++++ Supplied material ++++

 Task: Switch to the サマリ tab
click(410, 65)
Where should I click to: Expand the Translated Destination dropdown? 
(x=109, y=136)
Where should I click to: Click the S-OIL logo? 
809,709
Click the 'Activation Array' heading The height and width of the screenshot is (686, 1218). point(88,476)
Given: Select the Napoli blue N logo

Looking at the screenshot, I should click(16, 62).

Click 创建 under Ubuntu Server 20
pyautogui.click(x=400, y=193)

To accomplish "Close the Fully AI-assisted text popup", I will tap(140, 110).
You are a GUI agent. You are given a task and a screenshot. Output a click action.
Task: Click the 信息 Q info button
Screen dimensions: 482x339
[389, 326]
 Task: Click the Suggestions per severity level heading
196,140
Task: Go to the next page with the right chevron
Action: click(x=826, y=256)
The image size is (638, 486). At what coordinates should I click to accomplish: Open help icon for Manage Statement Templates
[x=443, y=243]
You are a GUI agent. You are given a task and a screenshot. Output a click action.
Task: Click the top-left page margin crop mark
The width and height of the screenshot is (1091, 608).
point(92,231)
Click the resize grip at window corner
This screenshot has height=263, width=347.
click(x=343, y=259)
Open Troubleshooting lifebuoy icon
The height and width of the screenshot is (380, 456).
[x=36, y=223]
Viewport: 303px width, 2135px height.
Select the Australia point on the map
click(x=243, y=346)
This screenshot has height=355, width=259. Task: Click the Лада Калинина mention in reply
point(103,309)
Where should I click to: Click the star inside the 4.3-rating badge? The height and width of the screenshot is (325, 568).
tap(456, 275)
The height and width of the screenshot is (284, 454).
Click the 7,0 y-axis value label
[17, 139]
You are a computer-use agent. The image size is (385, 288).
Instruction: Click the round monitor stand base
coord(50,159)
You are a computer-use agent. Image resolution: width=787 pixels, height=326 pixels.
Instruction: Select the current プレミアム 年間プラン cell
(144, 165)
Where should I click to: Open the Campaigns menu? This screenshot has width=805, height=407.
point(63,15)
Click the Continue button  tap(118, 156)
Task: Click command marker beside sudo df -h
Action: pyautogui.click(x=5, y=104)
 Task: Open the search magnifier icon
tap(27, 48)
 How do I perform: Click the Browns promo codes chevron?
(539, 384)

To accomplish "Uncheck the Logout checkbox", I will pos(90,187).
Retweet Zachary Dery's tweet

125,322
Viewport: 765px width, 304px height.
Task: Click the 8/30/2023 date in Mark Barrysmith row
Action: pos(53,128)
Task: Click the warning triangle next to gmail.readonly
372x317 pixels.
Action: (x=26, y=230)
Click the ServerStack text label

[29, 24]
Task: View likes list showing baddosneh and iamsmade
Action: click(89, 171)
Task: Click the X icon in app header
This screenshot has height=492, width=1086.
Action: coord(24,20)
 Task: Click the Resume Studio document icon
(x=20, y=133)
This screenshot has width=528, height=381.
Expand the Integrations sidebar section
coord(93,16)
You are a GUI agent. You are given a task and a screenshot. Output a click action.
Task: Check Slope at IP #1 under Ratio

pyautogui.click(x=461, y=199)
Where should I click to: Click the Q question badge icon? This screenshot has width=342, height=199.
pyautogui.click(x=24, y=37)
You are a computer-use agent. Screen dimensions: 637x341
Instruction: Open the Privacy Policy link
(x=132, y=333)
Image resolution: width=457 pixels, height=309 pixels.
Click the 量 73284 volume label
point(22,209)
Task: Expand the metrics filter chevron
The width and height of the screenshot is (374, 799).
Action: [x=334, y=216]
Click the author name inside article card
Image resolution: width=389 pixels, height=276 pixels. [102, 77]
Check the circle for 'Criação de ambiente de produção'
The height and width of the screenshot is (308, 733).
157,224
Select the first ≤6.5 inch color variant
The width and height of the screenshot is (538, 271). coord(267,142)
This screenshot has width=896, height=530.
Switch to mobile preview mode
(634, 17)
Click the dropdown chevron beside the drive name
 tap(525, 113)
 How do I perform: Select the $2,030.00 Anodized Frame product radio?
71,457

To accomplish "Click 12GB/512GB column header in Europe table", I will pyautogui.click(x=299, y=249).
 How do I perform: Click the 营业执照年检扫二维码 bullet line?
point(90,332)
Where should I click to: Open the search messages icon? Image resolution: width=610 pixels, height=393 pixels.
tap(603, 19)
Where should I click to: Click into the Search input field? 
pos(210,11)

++++

Quote all of the items above word for word, from the first line through the last.

 Task: Switch to the サマリ tab
click(410, 65)
Where should I click to: Expand the Translated Destination dropdown? 
(x=109, y=136)
Where should I click to: Click the S-OIL logo? 
809,709
Click the 'Activation Array' heading The height and width of the screenshot is (686, 1218). point(88,476)
Given: Select the Napoli blue N logo

Looking at the screenshot, I should click(16, 62).

Click 创建 under Ubuntu Server 20
pyautogui.click(x=400, y=193)

To accomplish "Close the Fully AI-assisted text popup", I will tap(140, 110).
You are a GUI agent. You are given a task and a screenshot. Output a click action.
Task: Click the 信息 Q info button
Screen dimensions: 482x339
[389, 326]
 Task: Click the Suggestions per severity level heading
196,140
Task: Go to the next page with the right chevron
Action: click(x=826, y=256)
The image size is (638, 486). At what coordinates should I click to accomplish: Open help icon for Manage Statement Templates
[x=443, y=243]
You are a GUI agent. You are given a task and a screenshot. Output a click action.
Task: Click the top-left page margin crop mark
The width and height of the screenshot is (1091, 608).
point(92,231)
Click the resize grip at window corner
This screenshot has height=263, width=347.
click(x=343, y=259)
Open Troubleshooting lifebuoy icon
The height and width of the screenshot is (380, 456).
[x=36, y=223]
Viewport: 303px width, 2135px height.
Select the Australia point on the map
click(x=243, y=346)
This screenshot has height=355, width=259. Task: Click the Лада Калинина mention in reply
point(103,309)
Where should I click to: Click the star inside the 4.3-rating badge? The height and width of the screenshot is (325, 568).
tap(456, 275)
The height and width of the screenshot is (284, 454).
Click the 7,0 y-axis value label
[17, 139]
You are a computer-use agent. The image size is (385, 288).
Instruction: Click the round monitor stand base
coord(50,159)
You are a computer-use agent. Image resolution: width=787 pixels, height=326 pixels.
Instruction: Select the current プレミアム 年間プラン cell
(144, 165)
Where should I click to: Open the Campaigns menu? This screenshot has width=805, height=407.
point(63,15)
Click the Continue button  tap(118, 156)
Task: Click command marker beside sudo df -h
Action: pyautogui.click(x=5, y=104)
 Task: Open the search magnifier icon
tap(27, 48)
 How do I perform: Click the Browns promo codes chevron?
(539, 384)

To accomplish "Uncheck the Logout checkbox", I will pos(90,187).
Retweet Zachary Dery's tweet

125,322
Viewport: 765px width, 304px height.
Task: Click the 8/30/2023 date in Mark Barrysmith row
Action: pos(53,128)
Task: Click the warning triangle next to gmail.readonly
372x317 pixels.
Action: (x=26, y=230)
Click the ServerStack text label

[29, 24]
Task: View likes list showing baddosneh and iamsmade
Action: click(89, 171)
Task: Click the X icon in app header
This screenshot has height=492, width=1086.
Action: coord(24,20)
 Task: Click the Resume Studio document icon
(x=20, y=133)
This screenshot has width=528, height=381.
Expand the Integrations sidebar section
coord(93,16)
You are a GUI agent. You are given a task and a screenshot. Output a click action.
Task: Check Slope at IP #1 under Ratio

pyautogui.click(x=461, y=199)
Where should I click to: Click the Q question badge icon? This screenshot has width=342, height=199.
pyautogui.click(x=24, y=37)
You are a computer-use agent. Screen dimensions: 637x341
Instruction: Open the Privacy Policy link
(x=132, y=333)
Image resolution: width=457 pixels, height=309 pixels.
Click the 量 73284 volume label
point(22,209)
Task: Expand the metrics filter chevron
The width and height of the screenshot is (374, 799).
Action: [x=334, y=216]
Click the author name inside article card
Image resolution: width=389 pixels, height=276 pixels. [102, 77]
Check the circle for 'Criação de ambiente de produção'
The height and width of the screenshot is (308, 733).
157,224
Select the first ≤6.5 inch color variant
The width and height of the screenshot is (538, 271). coord(267,142)
This screenshot has width=896, height=530.
Switch to mobile preview mode
(634, 17)
Click the dropdown chevron beside the drive name
 tap(525, 113)
 How do I perform: Select the $2,030.00 Anodized Frame product radio?
71,457

To accomplish "Click 12GB/512GB column header in Europe table", I will pyautogui.click(x=299, y=249).
 How do I perform: Click the 营业执照年检扫二维码 bullet line?
point(90,332)
Where should I click to: Open the search messages icon? Image resolution: width=610 pixels, height=393 pixels.
tap(603, 19)
Where should I click to: Click into the Search input field? 
pos(210,11)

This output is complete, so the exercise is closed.